### SOURCE TEXT
PHOENIX – A national oral history project aims to document the experiences of Indigenous children who attended federal boarding schools. The Department of the Interior announced the project in September as part of the Federal Indian Boarding School Initiative.

The National Native American Boarding School Healing Coalition (NABS) has been entrusted to lead the project with $3.7 million in grant funding through the Bureau of Indian Affairs and the National Endowment for the Humanities.

“NABS is an organization that does this work already and approaches the interviewing in a healing-centered approach to really care for our relatives and the survivors of Indian boarding schools,” Melissa Powless, senior director of the NABS oral history project, said. “Healing is a large part of the intent and efforts.”

The project is designed to take place over two years, and the grant will provide for resources and staffing, according to Powless.

Arizona ranks second in the country for the number of boarding schools that have operated in the state – 59, behind Oklahoma’s 95 – according to recent research from NABS.

With 22 federally recognized tribes in Arizona, there has already been an effort across the state to collect data, artifacts and stories from boarding schools for research and education.

A boarding school history

Spanish missionaries began arriving in what is now the southwestern United States in the 16th century, aiming to convert the Indigenous people to Catholicism.

The Civilization Fund Act of 1819 authorized funding for organizations to run schools on Indigenous land as an effort to assimilate Indigenous people into European-American religious beliefs and cultural norms.

In 1879 in Pennsylvania, the first government-run boarding school, Carlisle Indian Industrial School, was opened by Lt. Col. Richard Henry Pratt, whose common refrain, according to historical accounts, was: “Kill the Indian, save the man.”

More boarding schools followed suit.

Separating children from their families and cultural traditions was a way the U.S. government attempted to reprogram Indigenous children and further the systematic destruction of Indigenous communities.

Due to a lack of formal recordkeeping, there is no concrete number of how many boarding schools were in operation nationwide, but NABS estimates there have been 523 in operation from 1801 to today.

“The assimilation that took place was under a lot of direct control and abuse,” Powless said.

Early boarding schools imitated military life. Upon entry, children’s hair was cut short, their tribal clothing stripped in favor of uniforms and new names were assigned to them by the government, according to a 2022 Federal Indian Boarding School Initiative Investigative Report.

Indigenous children were punished for speaking their native languages and were compelled to replace their traditional religious practices with Christianity.

Curriculum and school life evolved from agriculture, labor and vocational education to more academic coursework, reform and college preparation in the later years. Cultural programming generally was limited until the 1960s, when many tribes began to oversee the schools.

“Boarding school is a very personal experience,” said Patty Talahongva, who attended Phoenix Indian School from 1978 to 1979. “What happened to me is very different than what happened even to my sister who went to boarding school with me.”

Phoenix Indian School, originally Phoenix Industrial School, opened as a Bureau of Indian Affairs-run boarding school in 1891 at the corner of what is now Central Avenue and Indian School Road. It officially closed in 1990, but three school buildings were placed on the National Register of Historic Places.

### Extracted records
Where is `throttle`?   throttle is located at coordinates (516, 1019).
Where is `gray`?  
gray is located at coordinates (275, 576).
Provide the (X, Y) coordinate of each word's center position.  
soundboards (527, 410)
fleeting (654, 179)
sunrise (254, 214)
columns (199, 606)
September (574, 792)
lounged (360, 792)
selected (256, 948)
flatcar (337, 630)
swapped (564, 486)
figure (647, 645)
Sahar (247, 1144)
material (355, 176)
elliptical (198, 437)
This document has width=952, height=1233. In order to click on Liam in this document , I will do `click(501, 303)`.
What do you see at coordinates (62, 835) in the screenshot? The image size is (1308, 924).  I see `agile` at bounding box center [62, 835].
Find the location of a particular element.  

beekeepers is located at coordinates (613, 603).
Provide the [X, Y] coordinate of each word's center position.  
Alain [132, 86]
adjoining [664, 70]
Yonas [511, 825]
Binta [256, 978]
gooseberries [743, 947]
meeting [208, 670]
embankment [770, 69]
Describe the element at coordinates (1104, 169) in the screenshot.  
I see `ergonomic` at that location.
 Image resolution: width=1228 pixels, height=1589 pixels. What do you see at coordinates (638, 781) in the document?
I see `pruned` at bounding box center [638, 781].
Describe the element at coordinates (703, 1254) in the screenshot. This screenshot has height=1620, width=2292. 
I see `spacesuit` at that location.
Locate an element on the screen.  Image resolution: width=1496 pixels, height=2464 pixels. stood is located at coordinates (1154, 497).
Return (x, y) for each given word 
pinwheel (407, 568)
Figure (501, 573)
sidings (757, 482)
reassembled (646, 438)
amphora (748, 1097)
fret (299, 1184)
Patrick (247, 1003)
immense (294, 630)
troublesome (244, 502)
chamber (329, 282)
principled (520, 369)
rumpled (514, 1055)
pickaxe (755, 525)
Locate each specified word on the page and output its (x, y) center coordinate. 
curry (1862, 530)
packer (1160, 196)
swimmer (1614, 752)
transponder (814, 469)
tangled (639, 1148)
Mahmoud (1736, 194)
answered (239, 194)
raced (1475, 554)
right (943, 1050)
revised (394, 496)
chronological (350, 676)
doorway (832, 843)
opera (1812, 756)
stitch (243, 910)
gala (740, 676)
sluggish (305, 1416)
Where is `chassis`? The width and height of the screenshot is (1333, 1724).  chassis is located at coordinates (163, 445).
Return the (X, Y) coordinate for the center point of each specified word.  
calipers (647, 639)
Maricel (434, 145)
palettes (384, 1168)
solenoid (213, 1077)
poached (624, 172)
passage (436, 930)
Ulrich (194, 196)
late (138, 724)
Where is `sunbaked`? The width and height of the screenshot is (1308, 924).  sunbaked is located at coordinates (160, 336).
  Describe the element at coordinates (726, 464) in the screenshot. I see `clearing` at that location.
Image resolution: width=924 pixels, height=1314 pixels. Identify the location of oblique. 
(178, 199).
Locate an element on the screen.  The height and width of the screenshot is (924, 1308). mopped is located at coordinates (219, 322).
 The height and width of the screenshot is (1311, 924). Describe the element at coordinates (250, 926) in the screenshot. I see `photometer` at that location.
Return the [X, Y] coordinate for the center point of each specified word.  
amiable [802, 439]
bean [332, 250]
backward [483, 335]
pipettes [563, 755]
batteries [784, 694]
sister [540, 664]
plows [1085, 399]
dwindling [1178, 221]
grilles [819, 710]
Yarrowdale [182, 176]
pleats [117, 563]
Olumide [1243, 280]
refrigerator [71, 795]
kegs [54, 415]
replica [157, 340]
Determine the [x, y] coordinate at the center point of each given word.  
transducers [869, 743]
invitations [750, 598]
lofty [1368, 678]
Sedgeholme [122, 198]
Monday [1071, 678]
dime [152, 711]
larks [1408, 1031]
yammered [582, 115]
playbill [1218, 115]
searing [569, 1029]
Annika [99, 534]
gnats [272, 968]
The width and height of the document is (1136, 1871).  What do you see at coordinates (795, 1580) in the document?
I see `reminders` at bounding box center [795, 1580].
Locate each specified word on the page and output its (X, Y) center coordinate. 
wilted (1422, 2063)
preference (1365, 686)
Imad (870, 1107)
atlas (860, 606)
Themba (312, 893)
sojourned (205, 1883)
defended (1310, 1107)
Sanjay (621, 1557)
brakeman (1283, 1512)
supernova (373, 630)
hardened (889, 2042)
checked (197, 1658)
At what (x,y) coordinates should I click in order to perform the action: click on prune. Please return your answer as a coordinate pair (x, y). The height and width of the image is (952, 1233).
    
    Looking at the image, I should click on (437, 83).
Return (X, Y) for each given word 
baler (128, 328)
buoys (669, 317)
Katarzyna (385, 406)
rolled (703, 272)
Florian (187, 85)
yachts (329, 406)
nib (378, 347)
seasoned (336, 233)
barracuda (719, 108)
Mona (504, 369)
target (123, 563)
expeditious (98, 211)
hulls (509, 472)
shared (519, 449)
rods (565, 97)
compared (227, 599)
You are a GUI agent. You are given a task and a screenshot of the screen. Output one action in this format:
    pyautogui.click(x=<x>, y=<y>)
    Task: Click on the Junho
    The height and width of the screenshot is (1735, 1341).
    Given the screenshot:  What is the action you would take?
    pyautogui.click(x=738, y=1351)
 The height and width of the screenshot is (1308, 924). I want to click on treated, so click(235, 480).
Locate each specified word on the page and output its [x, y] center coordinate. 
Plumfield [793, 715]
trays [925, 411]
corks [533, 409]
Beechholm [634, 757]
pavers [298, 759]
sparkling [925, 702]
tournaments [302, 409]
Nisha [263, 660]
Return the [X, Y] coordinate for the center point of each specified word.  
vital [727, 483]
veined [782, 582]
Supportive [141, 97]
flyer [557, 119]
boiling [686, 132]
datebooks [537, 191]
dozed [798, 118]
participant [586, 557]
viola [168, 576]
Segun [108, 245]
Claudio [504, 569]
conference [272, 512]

### WHAT THIS EXERCISE ASKS
[1] Translate this sentence from the boarding school article into Spanish: "Indigenous children were punished for speaking their native languages and were compelled to replace their traditional religious practices with Christianity."
[2] Resume the boarding school article after its last sentence and keep writing.
The data has no connection to the boarding school article.

### OUTPUTS FOR THE TASKS
[1] Los niños indígenas eran castigados por hablar sus lenguas nativas y se les obligaba a reemplazar sus prácticas religiosas tradicionales por el cristianismo.

[2]
In June 2021, Interior Secretary Deb Haaland announced that the U.S. government would investigate its oversight of boarding schools and focus on the intergenerational impact through the Federal Indian Boarding School Initiative.

The uprooting of children and attempted erasure of Indigenous culture and practices has led to multigenerational trauma and in some cases a loss of identity or heritage within family lines. And that trauma is at the root of the current social health and economic disparities that Indigenous people face, Powless said.

“I never thought of myself as a boarding school survivor until I started thinking about, ‘It’s not just me, it’s my mom and dad, my grandparents, and all the family,’” Talahongva said. “We are survivors, and we’ll keep talking now because it’s high time people know this history.”

A local push for preservation

In the mid-1990s, a former associate curator of the Heard Museum, Margaret Archuleta, began research into the history of Native American boarding schools.

After receiving funding from the National Endowment for the Humanities, the Heard Museum opened the exhibit “Remembering Our Indian School Days: The Boarding School Experience” in 2000. It has become one of the museum’s most popular presentations and stands as one of the only in the country dedicated to sharing the full reality of the boarding school experience and expanding research.

The exhibit was only planned to run for about five years, but the overwhelming positive public response – and surprise at how little the general public knew about the topic – encouraged the Heard staff to keep the exhibit and eventually do an update, said Janet Cantley, curator and project manager of the exhibit.

That updated exhibit, “Away From Home: American Indian Boarding School Stories,” opened in 2019 and could not have been as thorough as it was without a six-person advisory committee overseeing content and helping with data collection, according to Cantley.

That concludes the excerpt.